■ The problem ■
Would you repeat word for word the lines of the listing that follows, from the one with "The width and height of the screenshot is (734, 577)." up to and including the one with "Task: Open the All OrderCode filter dropdown", and leave out the images?

■ Available records ■
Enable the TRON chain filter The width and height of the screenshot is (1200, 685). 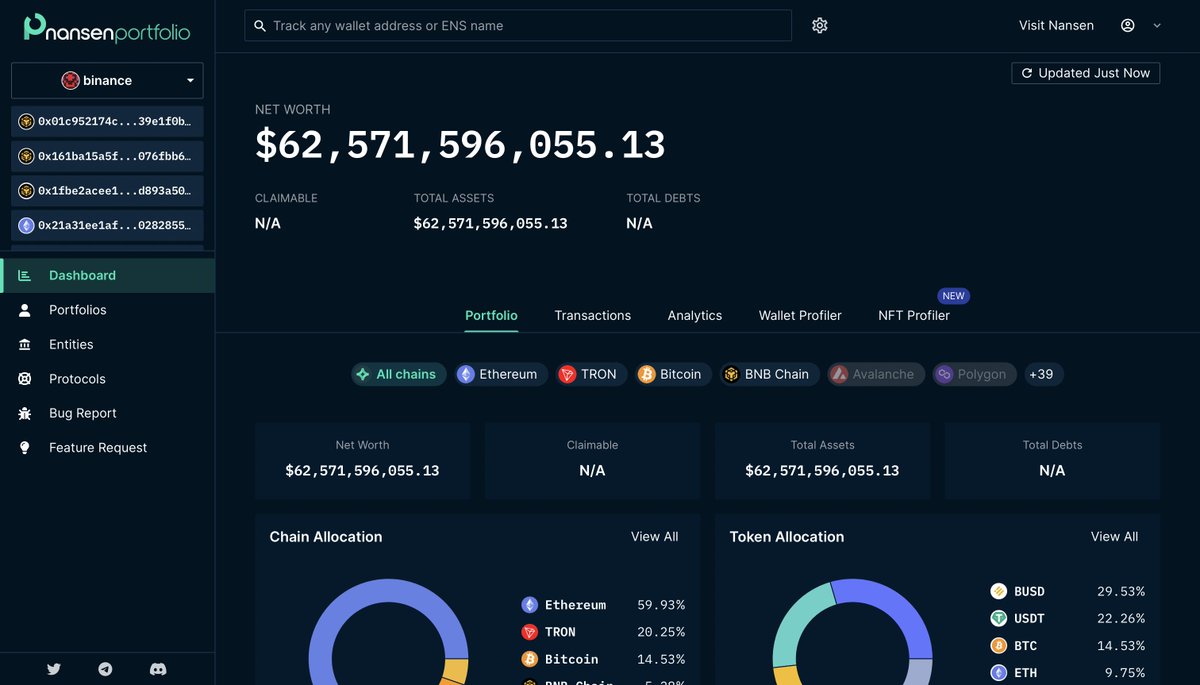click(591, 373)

---

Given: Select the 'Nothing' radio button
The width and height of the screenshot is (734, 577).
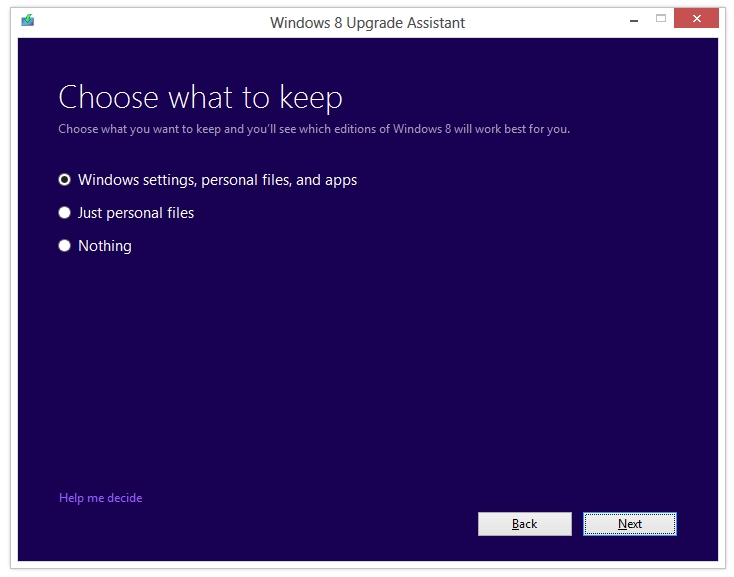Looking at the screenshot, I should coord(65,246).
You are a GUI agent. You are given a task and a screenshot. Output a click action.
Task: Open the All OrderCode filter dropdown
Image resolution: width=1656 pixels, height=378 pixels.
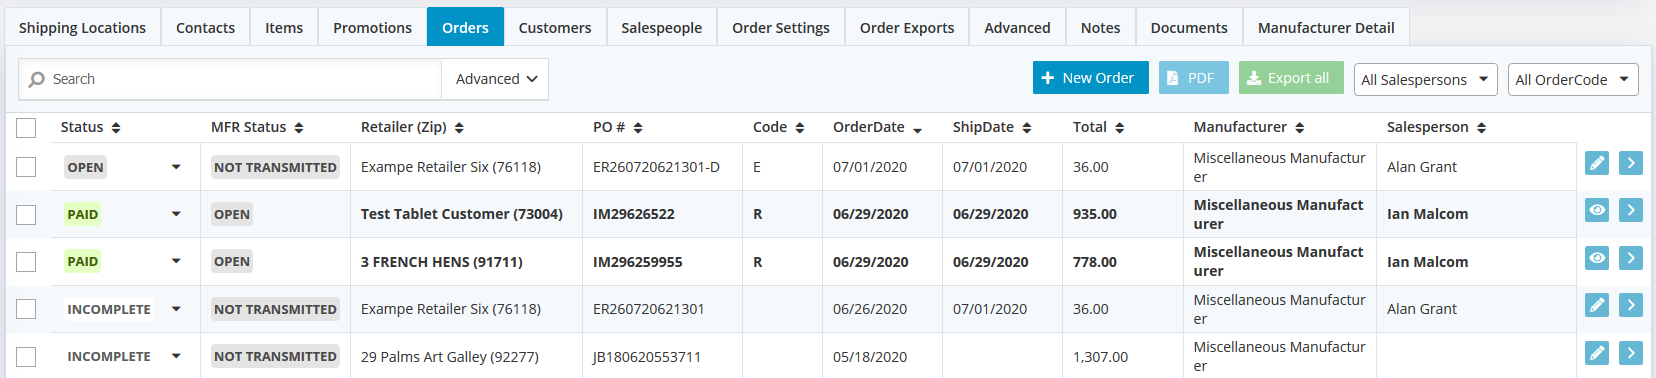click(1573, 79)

==

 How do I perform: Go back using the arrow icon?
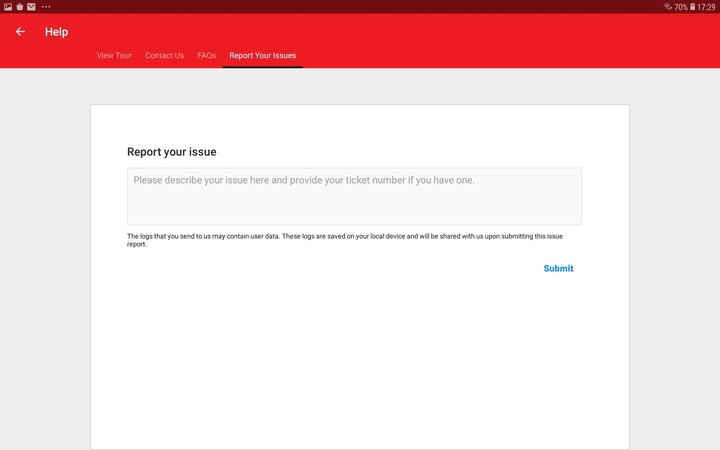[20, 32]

■ Completed exercise ■
The width and height of the screenshot is (734, 577).
Looking at the screenshot, I should coord(65,246).
You are a GUI agent. You are given a task and a screenshot. Output a click action.
Task: Open the All OrderCode filter dropdown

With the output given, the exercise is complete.